Asked to comment, Dr. Lapp said: “We’ve used Mestinon for years because it helps with POTS and also with neurally mediated hypotension. Systrom is taking it to a new level because he’s shown that it increases preload to the heart.” However, he noted that it’s unclear whether the drug will help patients who don’t have POTS specifically. On the other hand, patients rarely experience side effects from the drug.

Since the generic tablets come only in 60-mg doses, and the starting dose is 30 mg three times a day, he advised cutting the tablets in half during titration up to 60 mg three times a day.
 

Oxaloacetate (benaGene)

David Lyons Kaufman, MD, of the Center for Complex Diseases, Mountain View, Calif., summarized data from his group’s recently published open-label, nonrandomized, “proof-of-concept” study on use of the commercially available nutritional supplement anhydrous enol-oxaloacetate for treating mental and physical fatigue in 76 patients with longstanding ME/CFS and 43 with long-COVID fatigue.

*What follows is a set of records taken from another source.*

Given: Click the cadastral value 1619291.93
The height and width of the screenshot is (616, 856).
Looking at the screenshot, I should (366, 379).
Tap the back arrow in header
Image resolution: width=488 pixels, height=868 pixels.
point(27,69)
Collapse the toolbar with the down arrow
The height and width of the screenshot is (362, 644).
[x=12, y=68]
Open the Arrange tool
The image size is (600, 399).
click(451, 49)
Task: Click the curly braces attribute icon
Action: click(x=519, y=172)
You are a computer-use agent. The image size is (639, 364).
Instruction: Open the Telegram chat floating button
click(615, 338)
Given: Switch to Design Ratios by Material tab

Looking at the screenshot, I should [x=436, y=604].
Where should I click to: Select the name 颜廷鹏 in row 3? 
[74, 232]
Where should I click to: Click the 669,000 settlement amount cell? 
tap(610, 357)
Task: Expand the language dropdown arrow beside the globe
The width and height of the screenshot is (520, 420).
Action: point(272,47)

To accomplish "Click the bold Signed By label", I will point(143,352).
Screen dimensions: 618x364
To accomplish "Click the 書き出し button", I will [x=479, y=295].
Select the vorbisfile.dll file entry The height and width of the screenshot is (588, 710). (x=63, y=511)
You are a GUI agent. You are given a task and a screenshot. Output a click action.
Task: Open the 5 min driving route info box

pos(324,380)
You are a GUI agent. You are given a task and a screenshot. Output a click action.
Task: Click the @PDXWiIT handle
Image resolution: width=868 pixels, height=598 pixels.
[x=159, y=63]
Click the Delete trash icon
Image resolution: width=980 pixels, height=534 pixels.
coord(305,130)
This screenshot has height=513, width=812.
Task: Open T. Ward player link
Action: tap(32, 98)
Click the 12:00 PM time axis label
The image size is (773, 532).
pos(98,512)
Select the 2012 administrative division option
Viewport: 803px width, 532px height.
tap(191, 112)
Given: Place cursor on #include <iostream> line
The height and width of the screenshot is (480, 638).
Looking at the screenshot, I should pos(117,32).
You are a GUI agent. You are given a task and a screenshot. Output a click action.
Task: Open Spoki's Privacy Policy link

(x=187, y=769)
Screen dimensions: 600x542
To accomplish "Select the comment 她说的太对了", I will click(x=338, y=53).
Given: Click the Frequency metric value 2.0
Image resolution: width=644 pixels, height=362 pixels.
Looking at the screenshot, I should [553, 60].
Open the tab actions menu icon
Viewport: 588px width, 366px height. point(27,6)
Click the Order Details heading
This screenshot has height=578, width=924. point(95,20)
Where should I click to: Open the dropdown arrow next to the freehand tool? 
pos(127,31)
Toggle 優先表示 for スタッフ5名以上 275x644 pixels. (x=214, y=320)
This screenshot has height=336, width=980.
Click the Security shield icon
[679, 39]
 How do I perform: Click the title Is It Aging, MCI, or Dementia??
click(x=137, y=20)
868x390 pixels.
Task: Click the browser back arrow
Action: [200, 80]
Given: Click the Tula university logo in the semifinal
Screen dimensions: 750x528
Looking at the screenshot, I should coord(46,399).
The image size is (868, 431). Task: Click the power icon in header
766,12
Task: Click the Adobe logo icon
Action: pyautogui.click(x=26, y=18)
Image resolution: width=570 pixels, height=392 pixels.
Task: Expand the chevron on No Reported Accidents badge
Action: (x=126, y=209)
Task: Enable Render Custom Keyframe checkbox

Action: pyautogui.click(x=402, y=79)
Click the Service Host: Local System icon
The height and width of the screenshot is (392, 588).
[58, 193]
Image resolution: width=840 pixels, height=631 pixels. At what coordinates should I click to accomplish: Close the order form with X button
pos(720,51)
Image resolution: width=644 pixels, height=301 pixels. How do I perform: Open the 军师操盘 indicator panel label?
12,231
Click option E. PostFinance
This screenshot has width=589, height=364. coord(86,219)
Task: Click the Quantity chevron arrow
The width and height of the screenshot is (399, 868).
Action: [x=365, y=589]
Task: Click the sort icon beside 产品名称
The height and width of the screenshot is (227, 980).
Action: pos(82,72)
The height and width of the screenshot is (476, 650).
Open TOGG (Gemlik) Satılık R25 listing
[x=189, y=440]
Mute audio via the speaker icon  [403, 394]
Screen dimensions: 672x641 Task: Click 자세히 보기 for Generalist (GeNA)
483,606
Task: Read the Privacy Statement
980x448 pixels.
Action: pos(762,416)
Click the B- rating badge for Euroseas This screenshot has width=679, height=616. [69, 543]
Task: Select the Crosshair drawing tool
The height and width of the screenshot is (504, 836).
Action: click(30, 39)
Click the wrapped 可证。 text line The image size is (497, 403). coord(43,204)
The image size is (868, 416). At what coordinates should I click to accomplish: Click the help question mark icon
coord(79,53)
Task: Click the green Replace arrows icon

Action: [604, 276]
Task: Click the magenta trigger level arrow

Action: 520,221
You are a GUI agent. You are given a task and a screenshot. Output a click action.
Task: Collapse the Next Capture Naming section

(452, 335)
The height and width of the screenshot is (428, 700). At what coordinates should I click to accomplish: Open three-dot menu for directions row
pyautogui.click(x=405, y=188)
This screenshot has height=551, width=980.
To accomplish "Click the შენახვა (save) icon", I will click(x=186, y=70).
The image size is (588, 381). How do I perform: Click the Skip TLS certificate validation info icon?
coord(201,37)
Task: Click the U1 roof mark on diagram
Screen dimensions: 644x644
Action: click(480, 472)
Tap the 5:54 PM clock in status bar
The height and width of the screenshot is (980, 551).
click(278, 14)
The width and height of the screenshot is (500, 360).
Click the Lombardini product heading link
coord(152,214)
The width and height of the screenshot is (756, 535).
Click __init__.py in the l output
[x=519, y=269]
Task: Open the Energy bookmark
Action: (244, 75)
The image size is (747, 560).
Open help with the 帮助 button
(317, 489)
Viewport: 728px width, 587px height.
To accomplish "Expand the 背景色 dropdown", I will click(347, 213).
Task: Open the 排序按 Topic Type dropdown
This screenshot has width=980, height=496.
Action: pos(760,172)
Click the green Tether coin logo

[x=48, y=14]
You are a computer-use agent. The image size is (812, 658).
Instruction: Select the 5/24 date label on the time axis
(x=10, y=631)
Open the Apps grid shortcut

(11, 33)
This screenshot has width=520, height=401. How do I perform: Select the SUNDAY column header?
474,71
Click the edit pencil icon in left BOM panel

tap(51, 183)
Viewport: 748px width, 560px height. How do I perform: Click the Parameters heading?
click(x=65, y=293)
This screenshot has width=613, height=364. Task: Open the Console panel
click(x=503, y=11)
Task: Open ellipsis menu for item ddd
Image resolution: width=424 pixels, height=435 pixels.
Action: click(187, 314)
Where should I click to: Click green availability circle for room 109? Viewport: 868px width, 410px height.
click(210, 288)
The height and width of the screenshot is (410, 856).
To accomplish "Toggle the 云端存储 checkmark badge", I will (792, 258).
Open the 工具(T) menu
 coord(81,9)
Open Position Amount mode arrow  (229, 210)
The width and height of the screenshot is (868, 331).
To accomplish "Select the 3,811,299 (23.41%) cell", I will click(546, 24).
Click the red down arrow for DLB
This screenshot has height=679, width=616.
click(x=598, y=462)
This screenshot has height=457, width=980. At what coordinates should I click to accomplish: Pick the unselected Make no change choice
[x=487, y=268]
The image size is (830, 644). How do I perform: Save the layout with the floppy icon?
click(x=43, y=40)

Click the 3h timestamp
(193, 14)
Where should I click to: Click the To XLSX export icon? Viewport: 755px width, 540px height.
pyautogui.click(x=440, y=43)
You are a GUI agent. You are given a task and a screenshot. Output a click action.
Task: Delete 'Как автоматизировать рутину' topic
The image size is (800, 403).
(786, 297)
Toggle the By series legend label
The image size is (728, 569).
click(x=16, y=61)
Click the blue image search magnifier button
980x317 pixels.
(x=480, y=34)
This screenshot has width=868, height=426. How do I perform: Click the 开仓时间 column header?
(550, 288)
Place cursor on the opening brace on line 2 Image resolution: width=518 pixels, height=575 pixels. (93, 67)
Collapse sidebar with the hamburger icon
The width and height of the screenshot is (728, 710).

Oxaloacetate is a major step in the Krebs cycle within the mitochondria that are depleted in patients with ME/CFS. It is also an energy metabolite that has multiple effects in cells and mitochondria, Dr. Kaufman explained.

Doses ranging from 500 mg twice daily up to 1,000 mg three times a day were given for 6 weeks. Up to 33% of the patients with ME/CFS and up to 46.8% of the long-COVID group achieved clinical efficacy as measured by physical and mental fatigue scores, compared with just 5.9% of historical ME/CFS controls. All doses showed highly significant improvements.

The only adverse effects were occasional dyspepsia, which was avoided by taking the supplement with food, and insomnia, resolved by having them dose at breakfast and lunch, Dr. Kaufman said.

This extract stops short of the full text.